## [What you will do]
Copy out each of the items below word for word, with nothing changed or left out.

---+---

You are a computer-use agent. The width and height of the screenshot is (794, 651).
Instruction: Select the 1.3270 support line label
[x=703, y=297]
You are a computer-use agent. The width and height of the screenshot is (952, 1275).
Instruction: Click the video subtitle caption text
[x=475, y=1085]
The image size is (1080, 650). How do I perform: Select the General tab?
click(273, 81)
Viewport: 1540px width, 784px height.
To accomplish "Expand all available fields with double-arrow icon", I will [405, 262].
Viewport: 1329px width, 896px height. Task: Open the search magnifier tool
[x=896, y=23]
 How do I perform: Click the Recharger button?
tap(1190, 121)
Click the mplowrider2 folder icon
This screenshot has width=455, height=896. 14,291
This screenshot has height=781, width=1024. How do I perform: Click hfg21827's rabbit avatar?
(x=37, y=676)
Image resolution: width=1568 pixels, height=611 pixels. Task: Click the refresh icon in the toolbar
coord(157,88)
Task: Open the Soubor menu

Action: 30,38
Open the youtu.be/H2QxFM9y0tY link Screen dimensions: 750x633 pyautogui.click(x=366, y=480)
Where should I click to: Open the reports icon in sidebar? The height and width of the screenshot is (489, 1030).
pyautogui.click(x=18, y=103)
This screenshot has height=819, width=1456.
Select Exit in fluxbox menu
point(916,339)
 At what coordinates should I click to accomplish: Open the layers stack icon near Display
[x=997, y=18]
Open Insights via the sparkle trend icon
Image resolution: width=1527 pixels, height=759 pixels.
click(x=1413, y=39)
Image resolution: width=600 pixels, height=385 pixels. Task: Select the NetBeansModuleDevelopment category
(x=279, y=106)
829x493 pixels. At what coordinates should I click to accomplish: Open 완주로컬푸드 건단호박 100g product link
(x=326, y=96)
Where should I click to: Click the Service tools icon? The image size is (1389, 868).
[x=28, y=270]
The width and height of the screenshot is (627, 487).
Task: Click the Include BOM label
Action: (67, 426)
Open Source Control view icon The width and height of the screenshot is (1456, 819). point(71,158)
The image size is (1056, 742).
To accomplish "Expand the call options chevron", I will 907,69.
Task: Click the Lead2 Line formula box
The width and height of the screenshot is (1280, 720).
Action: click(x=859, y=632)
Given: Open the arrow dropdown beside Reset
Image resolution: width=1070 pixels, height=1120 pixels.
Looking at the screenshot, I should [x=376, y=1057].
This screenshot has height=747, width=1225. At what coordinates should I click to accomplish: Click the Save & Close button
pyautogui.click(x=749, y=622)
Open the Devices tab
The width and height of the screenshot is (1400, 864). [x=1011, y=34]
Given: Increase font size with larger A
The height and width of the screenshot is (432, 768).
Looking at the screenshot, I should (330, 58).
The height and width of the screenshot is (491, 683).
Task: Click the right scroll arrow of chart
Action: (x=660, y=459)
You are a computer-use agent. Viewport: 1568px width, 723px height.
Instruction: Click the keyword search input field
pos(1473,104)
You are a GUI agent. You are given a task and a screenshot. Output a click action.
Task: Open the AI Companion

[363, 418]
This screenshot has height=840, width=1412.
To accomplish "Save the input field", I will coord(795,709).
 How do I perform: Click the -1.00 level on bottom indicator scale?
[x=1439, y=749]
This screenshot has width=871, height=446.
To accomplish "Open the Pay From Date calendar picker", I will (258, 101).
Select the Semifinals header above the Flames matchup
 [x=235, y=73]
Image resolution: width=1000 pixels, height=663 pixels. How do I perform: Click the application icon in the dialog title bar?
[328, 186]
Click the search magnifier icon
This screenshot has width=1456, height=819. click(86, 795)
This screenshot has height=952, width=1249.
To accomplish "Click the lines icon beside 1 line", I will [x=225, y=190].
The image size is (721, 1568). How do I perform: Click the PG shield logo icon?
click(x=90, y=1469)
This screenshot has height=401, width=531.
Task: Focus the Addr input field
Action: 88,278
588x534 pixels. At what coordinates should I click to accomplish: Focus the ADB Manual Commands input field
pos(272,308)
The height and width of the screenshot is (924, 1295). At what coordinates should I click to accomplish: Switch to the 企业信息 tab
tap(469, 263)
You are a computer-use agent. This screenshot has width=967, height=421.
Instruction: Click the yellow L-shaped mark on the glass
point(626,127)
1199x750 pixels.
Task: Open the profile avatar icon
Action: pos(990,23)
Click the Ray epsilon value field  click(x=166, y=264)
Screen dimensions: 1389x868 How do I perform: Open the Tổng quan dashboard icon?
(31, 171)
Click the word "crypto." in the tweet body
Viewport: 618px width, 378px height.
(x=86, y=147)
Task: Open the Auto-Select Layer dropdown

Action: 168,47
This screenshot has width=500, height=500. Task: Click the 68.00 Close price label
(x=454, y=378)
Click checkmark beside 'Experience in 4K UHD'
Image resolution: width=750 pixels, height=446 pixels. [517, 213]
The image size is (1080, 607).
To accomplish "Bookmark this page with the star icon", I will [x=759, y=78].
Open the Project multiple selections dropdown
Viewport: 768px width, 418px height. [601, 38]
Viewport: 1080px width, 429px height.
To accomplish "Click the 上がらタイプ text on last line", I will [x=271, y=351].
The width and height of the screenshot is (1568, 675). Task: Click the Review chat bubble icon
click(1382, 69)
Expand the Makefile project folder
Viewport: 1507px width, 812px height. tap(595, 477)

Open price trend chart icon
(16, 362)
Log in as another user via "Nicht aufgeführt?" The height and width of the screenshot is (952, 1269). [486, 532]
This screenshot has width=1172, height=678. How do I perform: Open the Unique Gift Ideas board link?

---+---

## [Task answer]
You are a computer-use agent. The width and height of the screenshot is (794, 651).
Instruction: Select the 1.3270 support line label
[x=703, y=297]
You are a computer-use agent. The width and height of the screenshot is (952, 1275).
Instruction: Click the video subtitle caption text
[x=475, y=1085]
The image size is (1080, 650). How do I perform: Select the General tab?
click(273, 81)
Viewport: 1540px width, 784px height.
To accomplish "Expand all available fields with double-arrow icon", I will [405, 262].
Viewport: 1329px width, 896px height. Task: Open the search magnifier tool
[x=896, y=23]
 How do I perform: Click the Recharger button?
tap(1190, 121)
Click the mplowrider2 folder icon
This screenshot has width=455, height=896. 14,291
This screenshot has height=781, width=1024. How do I perform: Click hfg21827's rabbit avatar?
(x=37, y=676)
Image resolution: width=1568 pixels, height=611 pixels. Task: Click the refresh icon in the toolbar
coord(157,88)
Task: Open the Soubor menu

Action: 30,38
Open the youtu.be/H2QxFM9y0tY link Screen dimensions: 750x633 pyautogui.click(x=366, y=480)
Where should I click to: Open the reports icon in sidebar? The height and width of the screenshot is (489, 1030).
pyautogui.click(x=18, y=103)
This screenshot has height=819, width=1456.
Select Exit in fluxbox menu
point(916,339)
 At what coordinates should I click to accomplish: Open the layers stack icon near Display
[x=997, y=18]
Open Insights via the sparkle trend icon
Image resolution: width=1527 pixels, height=759 pixels.
click(x=1413, y=39)
Image resolution: width=600 pixels, height=385 pixels. Task: Select the NetBeansModuleDevelopment category
(x=279, y=106)
829x493 pixels. At what coordinates should I click to accomplish: Open 완주로컬푸드 건단호박 100g product link
(x=326, y=96)
Where should I click to: Click the Service tools icon? The image size is (1389, 868).
[x=28, y=270]
The width and height of the screenshot is (627, 487).
Task: Click the Include BOM label
Action: (67, 426)
Open Source Control view icon The width and height of the screenshot is (1456, 819). point(71,158)
The image size is (1056, 742).
To accomplish "Expand the call options chevron", I will 907,69.
Task: Click the Lead2 Line formula box
The width and height of the screenshot is (1280, 720).
Action: click(x=859, y=632)
Given: Open the arrow dropdown beside Reset
Image resolution: width=1070 pixels, height=1120 pixels.
Looking at the screenshot, I should [x=376, y=1057].
This screenshot has height=747, width=1225. At what coordinates should I click to accomplish: Click the Save & Close button
pyautogui.click(x=749, y=622)
Open the Devices tab
The width and height of the screenshot is (1400, 864). [x=1011, y=34]
Given: Increase font size with larger A
The height and width of the screenshot is (432, 768).
Looking at the screenshot, I should (330, 58).
The height and width of the screenshot is (491, 683).
Task: Click the right scroll arrow of chart
Action: (x=660, y=459)
You are a computer-use agent. Viewport: 1568px width, 723px height.
Instruction: Click the keyword search input field
pos(1473,104)
You are a GUI agent. You are given a task and a screenshot. Output a click action.
Task: Open the AI Companion

[363, 418]
This screenshot has height=840, width=1412.
To accomplish "Save the input field", I will coord(795,709).
 How do I perform: Click the -1.00 level on bottom indicator scale?
[x=1439, y=749]
This screenshot has width=871, height=446.
To accomplish "Open the Pay From Date calendar picker", I will (258, 101).
Select the Semifinals header above the Flames matchup
 [x=235, y=73]
Image resolution: width=1000 pixels, height=663 pixels. How do I perform: Click the application icon in the dialog title bar?
[328, 186]
Click the search magnifier icon
This screenshot has width=1456, height=819. click(86, 795)
This screenshot has height=952, width=1249.
To accomplish "Click the lines icon beside 1 line", I will [x=225, y=190].
The image size is (721, 1568). How do I perform: Click the PG shield logo icon?
click(x=90, y=1469)
This screenshot has height=401, width=531.
Task: Focus the Addr input field
Action: 88,278
588x534 pixels. At what coordinates should I click to accomplish: Focus the ADB Manual Commands input field
pos(272,308)
The height and width of the screenshot is (924, 1295). At what coordinates should I click to accomplish: Switch to the 企业信息 tab
tap(469, 263)
You are a computer-use agent. This screenshot has width=967, height=421.
Instruction: Click the yellow L-shaped mark on the glass
point(626,127)
1199x750 pixels.
Task: Open the profile avatar icon
Action: pos(990,23)
Click the Ray epsilon value field  click(x=166, y=264)
Screen dimensions: 1389x868 How do I perform: Open the Tổng quan dashboard icon?
(31, 171)
Click the word "crypto." in the tweet body
Viewport: 618px width, 378px height.
(x=86, y=147)
Task: Open the Auto-Select Layer dropdown

Action: 168,47
This screenshot has width=500, height=500. Task: Click the 68.00 Close price label
(x=454, y=378)
Click checkmark beside 'Experience in 4K UHD'
Image resolution: width=750 pixels, height=446 pixels. [517, 213]
The image size is (1080, 607).
To accomplish "Bookmark this page with the star icon", I will [x=759, y=78].
Open the Project multiple selections dropdown
Viewport: 768px width, 418px height. [601, 38]
Viewport: 1080px width, 429px height.
To accomplish "Click the 上がらタイプ text on last line", I will [x=271, y=351].
The width and height of the screenshot is (1568, 675). Task: Click the Review chat bubble icon
click(1382, 69)
Expand the Makefile project folder
Viewport: 1507px width, 812px height. tap(595, 477)

Open price trend chart icon
(16, 362)
Log in as another user via "Nicht aufgeführt?" The height and width of the screenshot is (952, 1269). [486, 532]
This screenshot has width=1172, height=678. How do I perform: Open the Unique Gift Ideas board link?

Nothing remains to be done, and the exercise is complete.